## [The problem]
Pull out each line of the listing below that contains the string "star". Letter case must match.

## [Entries supplied]
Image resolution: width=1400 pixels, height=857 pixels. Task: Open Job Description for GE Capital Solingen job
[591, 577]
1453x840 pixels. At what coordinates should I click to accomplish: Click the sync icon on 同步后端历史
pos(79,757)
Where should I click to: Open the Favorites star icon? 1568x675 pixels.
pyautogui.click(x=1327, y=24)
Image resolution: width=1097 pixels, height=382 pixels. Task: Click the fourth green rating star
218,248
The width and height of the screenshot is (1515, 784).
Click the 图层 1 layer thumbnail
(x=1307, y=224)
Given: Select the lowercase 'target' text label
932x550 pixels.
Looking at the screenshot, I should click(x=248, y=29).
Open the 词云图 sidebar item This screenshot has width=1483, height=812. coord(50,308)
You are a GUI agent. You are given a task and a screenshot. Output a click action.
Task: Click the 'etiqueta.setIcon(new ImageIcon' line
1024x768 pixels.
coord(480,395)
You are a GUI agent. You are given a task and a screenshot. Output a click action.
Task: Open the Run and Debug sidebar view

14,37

## [Answer for this exercise]
Where should I click to: Open the Favorites star icon? 1568x675 pixels.
Image resolution: width=1097 pixels, height=382 pixels. Task: Click the fourth green rating star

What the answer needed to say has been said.